Let's let Lessem's work speak for itself. The following quotes are intended
as a review of work. From his 1996 children's book UTAHRAPTOR - THE

pg 7: "The plant-eater is no match in strength for this menacing beast
(_Utahraptor_), which is 9 feet tall and 20 feet long, and weighs 1,000
pounds." (see pg 24)

pg 8: "Is _Utahraptor_ the nastiest dinosaur of them all?"

pg 9: "The earliest carnivorous dinosaurs that we know of were dog-sized,
two- legged hunters like _Eoraptor_..."

pg 11: "Dilophosaurs are famous from the movie Jurassic Park as
poison-spitting little dinosaurs with fan necks. The real dilophosaurs were
nearly 20 feet long, and as far as we know, they didn't fan out their necks
or spit poison."

pg 12: "Giant plant-eaters such as _Brachiosaurus_, _Diplodocus_,
_Seisomosaurus_, _Supersaurus_, and _Ultrasaurus_ all lumbered through
_Allosaurus_'s world. Though some of them grew to more than 100 feet long
and as tall as a 6-story building, and weighed more than 30 elephants, all
of these giants could have been _Allosaurus_'s victims."

pg 15: "_T. rex_ could have ripped away 500 pounds of flesh in a single
bite with its banana-sized, steak-knife-edged teeth."

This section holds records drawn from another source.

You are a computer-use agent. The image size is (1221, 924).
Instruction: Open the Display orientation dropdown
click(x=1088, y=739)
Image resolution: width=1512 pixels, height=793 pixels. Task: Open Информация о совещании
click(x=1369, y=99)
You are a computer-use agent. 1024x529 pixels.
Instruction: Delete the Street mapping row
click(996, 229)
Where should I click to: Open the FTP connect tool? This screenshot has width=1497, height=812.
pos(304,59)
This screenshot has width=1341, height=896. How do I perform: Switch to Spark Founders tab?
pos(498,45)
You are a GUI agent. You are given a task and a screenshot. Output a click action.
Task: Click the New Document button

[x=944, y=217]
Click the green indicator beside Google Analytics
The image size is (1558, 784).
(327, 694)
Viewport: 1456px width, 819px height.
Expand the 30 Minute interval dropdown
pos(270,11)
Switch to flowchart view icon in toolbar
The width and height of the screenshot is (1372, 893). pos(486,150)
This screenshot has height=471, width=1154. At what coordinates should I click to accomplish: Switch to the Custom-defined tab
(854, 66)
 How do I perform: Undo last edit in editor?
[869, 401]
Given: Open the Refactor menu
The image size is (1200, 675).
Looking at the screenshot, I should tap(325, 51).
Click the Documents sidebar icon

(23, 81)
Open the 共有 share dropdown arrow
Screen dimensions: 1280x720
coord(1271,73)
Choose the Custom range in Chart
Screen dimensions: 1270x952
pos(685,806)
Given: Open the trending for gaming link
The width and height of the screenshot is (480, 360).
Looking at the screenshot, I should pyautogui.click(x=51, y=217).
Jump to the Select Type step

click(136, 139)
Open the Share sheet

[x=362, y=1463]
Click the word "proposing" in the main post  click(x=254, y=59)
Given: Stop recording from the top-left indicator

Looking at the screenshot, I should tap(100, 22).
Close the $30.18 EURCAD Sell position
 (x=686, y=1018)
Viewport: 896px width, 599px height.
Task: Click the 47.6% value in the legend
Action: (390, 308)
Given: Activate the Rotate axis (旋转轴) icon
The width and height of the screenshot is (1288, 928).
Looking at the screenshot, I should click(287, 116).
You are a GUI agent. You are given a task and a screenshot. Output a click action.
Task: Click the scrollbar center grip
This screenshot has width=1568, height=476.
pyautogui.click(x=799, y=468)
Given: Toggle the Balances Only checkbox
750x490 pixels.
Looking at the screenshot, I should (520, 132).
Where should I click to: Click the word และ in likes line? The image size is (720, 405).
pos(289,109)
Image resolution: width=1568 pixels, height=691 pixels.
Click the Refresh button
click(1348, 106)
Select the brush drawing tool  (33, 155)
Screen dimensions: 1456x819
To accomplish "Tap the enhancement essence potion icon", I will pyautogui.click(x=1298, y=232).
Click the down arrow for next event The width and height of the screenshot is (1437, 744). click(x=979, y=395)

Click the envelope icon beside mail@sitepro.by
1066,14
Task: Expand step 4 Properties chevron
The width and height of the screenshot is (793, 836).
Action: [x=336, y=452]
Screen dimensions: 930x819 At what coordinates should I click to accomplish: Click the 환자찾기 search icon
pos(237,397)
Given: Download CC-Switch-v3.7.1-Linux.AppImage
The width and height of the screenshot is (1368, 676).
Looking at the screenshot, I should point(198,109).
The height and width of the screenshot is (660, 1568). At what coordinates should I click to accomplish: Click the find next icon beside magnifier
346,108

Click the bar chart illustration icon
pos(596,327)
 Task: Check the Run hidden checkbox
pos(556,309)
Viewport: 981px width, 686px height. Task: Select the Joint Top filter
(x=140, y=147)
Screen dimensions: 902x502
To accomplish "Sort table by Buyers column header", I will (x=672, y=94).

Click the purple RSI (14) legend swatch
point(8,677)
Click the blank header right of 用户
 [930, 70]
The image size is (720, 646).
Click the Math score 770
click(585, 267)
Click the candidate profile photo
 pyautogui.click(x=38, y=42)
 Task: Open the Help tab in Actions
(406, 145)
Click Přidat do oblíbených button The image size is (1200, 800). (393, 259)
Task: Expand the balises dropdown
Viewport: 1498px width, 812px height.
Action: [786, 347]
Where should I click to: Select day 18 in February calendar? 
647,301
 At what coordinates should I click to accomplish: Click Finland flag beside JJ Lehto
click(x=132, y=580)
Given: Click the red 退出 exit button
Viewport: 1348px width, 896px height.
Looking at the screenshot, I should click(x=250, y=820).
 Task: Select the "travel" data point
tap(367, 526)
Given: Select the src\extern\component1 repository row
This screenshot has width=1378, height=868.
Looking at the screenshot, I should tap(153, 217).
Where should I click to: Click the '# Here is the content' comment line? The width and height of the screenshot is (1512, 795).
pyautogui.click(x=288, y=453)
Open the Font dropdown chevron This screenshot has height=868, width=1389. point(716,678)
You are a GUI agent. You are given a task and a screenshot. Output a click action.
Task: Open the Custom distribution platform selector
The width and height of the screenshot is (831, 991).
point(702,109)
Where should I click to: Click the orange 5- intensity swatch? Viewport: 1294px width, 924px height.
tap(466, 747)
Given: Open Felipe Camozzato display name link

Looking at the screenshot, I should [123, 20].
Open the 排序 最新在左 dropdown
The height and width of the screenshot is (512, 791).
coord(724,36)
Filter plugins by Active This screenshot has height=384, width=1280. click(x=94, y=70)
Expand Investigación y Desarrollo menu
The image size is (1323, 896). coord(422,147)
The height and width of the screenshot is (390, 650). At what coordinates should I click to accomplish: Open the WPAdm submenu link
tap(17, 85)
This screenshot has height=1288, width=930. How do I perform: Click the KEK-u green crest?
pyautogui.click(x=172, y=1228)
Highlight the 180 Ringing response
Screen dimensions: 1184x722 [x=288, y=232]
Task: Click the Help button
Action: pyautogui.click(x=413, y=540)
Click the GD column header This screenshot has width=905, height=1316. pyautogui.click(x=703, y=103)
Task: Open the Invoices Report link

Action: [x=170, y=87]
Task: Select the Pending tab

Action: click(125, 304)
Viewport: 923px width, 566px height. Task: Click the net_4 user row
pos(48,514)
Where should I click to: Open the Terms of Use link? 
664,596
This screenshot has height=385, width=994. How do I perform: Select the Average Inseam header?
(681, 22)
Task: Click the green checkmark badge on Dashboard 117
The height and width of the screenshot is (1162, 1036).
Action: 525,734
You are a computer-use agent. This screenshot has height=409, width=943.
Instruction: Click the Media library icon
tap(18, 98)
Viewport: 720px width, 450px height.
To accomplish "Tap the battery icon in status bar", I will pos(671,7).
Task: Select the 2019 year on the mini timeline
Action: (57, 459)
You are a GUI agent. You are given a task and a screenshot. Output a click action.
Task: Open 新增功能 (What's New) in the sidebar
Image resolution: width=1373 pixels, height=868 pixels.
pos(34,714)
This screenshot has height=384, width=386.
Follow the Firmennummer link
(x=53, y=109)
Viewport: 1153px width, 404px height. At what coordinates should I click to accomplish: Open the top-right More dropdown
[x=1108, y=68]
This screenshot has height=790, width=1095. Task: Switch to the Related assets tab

pg 16: "Between the time of _Allosaurus_ and _T. rex_, 80 million years ago
or more, new types of killers, with even more deadly weapons than either of
those animals, emerged in the dinosaur family. These were the *raptor*
dinosaurs, famous for their huge, curved toe claws. _Velociraptor_ (which
means "speed thief"), one of the smallest raptors, was the deadly villian
in the movie Jurassic Park. In the film, it was as large as a human, as
smart as a chimpanzee, and as fast as a cheetah. Movies often exaggerate,
and Jurassic Park is no exception. The real _Velociraptor_ was the size of
a standard poodle, which is the largest type of poodle but still not a very
large animal. In real life, the raptor wasn't any smarter than an
ostrich..." (see pg 35)

pg 19: "Until recently, it was assumed that these agile little killers
evolved from other small meat-eaters. As with other animals, many kinds of
dinosaurs started out small and either remained small or grew bigger as
they developed over time. But when it comes to raptor dinosaurs, quite the
opposite is true."
(see pg 30)

pg 20: "Jim (Kirkland) likes to eat, and eat fast."

pg 24: "The newfound hunter (_Utahraptor_) was nearly 6 feet tall at the
hips. It might have stood 9 feet high, though dinosaurs did not stand erect
like people do."

pg 28: "He's also discovered remains of a new kind of armored dinosaur the
size of a tank, called _Gastonia_."

pg 30: "Dr. Kirkland knew that _Utahraptor_ lived earlier than other
familiar raptor dinosaurs. But was _Utahraptor_ the first of all the
raptors? From his studies of it bones, Dr. Kirland does not think it was.
Its claws are too narrow and its teeth too delicate to be a direct ancestor
of other known raptor dinosaurs. Instead, _Utahraptor_ must have branched
off from some other early raptor that we don't know about yet, heading in
its own odd direction in evolution."

pg 34: "It (_Utahraptor_) was a clever and deadly dinosaur..."
"...Dr. Kirkland is convinced that _Utahraptor_ was the meanest dinosaur
that scientists have yet found."
"The smaller raptor dinosaurs, which also lacked such powerful jaws,
probably used their hooked claws to slash their victims by leaping like the
Karate Kid."

pg 35: "These dinosaurs (_Utahraptor_) were probably smart enough to hunt
in packs, as the raptor dinosaurs do in Jurassic Park. And while not as
lightning- fast as the raptors in the movie -- no dinosaurs were, judging
by their weight and by measurements of their speed from fossil footprints
-- these hunters might have moved far faster than any other dinosaurs in
their world."

pg 36: "Dr. Kirkland thinks a single _Utahraptor_ was strong enough, smart
enough, and fast enough to tackle the largest dinosaurs in its world --
60-foot- long, 4-legged plant-eaters. A herd of _Utahraptors_ might have
chased down, attacked, and killed a whole troop of plant-eaters."

pg 38: "There may be meaner dinosaurs still waiting to be discovered."